Opinion - Hands Off My Kids! Guns, Vaccines, Child Rights, Parental Control and SB 18

By Michael Monasky | March 1, 2017 |   Angry parents picketed, protested, and lashed out at California Senator Richard Pan, as he...



By Michael Monasky | March 1, 2017 |  

Angry parents picketed, protested, and lashed out at California Senator Richard Pan, as he and a panel of supporters rolled out Senate Bill 18 Tuesday night at a town hall meeting in one of last night in one of Sacramento's poorest neighborhoods. 

Titled The Bill of Rights for Children and Youth, it aspires to improve delivery of educational and social services to California's children. Ironically, Pan repeatedly referred to Jim Steyer and his privately-owned, child-media review company, Common Sense Media, as the sponsor of the bill. (see related story here).

Meanwhile, there was ample evidence at the local town hall meeting that kids and their parents are falling through the cracks in our social safety net. A psychiatric nurse gave testimony that abused kids with mental illness did not receive needed treatment; Senator Pan, like a true clinician, beamed a pediatric smile and solved the problem by defining it as “adverse childhood events and toxic stress.” Phil Serna, who chairs the Sacramento County First Five Commission (which should be taking the lead sponsorship as a public agency-not CSM), welcomed state funding and declared that there is “room for improvement.”
            
Another mother walked her autistic, special needs son to the microphone, complaining that he regularly leaves the school site. Again, Pan inserted his incomplete diagnosis, stating that there are “walls between [agency] silos” such as the school, Alta Regional services, etc; while failing to mention that insufficient state funding for child protection social workers prevents special needs children from receiving comprehensive, coordinated wrap-around services.
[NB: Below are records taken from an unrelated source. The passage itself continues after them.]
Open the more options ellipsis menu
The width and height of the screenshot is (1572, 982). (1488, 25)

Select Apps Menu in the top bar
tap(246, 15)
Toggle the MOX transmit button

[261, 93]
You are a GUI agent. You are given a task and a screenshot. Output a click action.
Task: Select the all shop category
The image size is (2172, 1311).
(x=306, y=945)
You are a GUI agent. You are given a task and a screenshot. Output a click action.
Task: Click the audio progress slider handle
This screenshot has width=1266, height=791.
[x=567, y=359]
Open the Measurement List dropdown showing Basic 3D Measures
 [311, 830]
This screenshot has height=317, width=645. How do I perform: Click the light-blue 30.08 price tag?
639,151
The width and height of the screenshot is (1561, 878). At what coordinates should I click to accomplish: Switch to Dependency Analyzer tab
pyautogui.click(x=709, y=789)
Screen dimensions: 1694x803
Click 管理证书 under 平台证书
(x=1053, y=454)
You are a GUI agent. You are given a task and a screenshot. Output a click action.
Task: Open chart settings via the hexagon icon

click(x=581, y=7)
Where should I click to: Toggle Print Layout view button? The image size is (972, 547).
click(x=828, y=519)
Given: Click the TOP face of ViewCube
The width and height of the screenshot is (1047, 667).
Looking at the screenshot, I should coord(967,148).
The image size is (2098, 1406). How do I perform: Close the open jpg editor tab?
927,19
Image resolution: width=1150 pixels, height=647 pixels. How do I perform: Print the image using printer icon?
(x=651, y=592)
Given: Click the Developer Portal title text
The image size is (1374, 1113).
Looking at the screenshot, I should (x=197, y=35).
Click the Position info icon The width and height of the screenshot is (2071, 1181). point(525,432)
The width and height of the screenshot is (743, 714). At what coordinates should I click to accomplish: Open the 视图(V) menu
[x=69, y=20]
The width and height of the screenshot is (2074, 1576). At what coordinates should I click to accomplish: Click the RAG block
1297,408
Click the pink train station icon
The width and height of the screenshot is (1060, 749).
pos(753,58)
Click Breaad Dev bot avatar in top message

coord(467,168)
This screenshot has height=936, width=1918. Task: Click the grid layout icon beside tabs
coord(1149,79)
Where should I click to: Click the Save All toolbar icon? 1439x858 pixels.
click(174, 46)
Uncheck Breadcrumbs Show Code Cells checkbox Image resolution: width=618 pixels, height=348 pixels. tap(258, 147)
Greg Burt of the California Family Council, associated with Focus On The Family, home-schooled his kids and asked: “Do kids have the right to sue parents?” Assemblyman Kevin McCarty said “we're shortchanging our schools and building prisons.” Mr. Burt had to repeat his question and was frustrated by the panel's responses. It's further troubling that SB 18's vague yet strident language establishing civil rights for kids could make it possible for chartered cities, counties, and school districts to sue the state for less than “optimal” schools, parks, and funding for child care, etc. Under this bill, it's likely possible that a child and his parents could have legal standing to sue the state school system for not providing the most “optimal” emotional, social, psychological, physical, and spiritual experiences possible.

Another mother, who complained of a three month delay in her child's speech therapy, questioned the panel's veracity in delivering such “optimal” childhood experiences when her child's most basic needs aren't being met. Supervisor Serna interjected that SB 18 provides counties a “declaratory value,” prioritizing the state's conflicting and unfunded mandates.

Perhaps the ugliest shouting matches of the evening engaged parents whose anger has been smoldering since the 2015 passage of Senator Pan's SB 277, vaccination exemptions for personal beliefs. Pan as pediatrician touts the value of herd immunity for highly communicable diseases for which vaccinations are available. There are rare, adverse reactions to vaccines; that's why many pharmaceutical companies no longer make them. Recurring incidents of these diseases in affluent communities prompted passage of SB 277.

Steyer left the panel early with the imperative: “show me something more important than kids in California.” (Parents, perhaps?) Dave Gilbert said he was concerned that, as a gun owner, the state could rule his possessions inappropriate for his children, come into his home and seize his weapons. Another mother declared, “I own guns, I home-school, and I don't vaccinate my kids.” Senator Pan responded: “The intent of SB 18 is not to punish parents.” Nonetheless, parents perceived the panel's shaming and muttered objections to feeling second-rate and not “optimal.”

Perhaps there are lessons for pediatrician-Senator Richard Pan in these brisk, public confrontations. First, parents have a powerfully emotional stake in raising their kids as they see fit. Second, there is a broad spectrum of perfectly acceptable and legal parental behaviors wedged between outright negligence and abuse. Third, people want to be heard and understood. Fourth, public agencies, like Sacramento County First Five Commission, should take charge and responsibility for research and development of such sensitive public policies; not privately-owned and privately-controlled commissions like Common Sense Media, which have a private, fiduciary conflict of interest to influence public policy. Fifth, poor and minority neighborhoods might need support, but it was primarily an affluent and white group, some from Elk Grove, that was most vocal at Tuesday night's town hall. It would be “optimal” for Senator Pan to ignore neither constituent.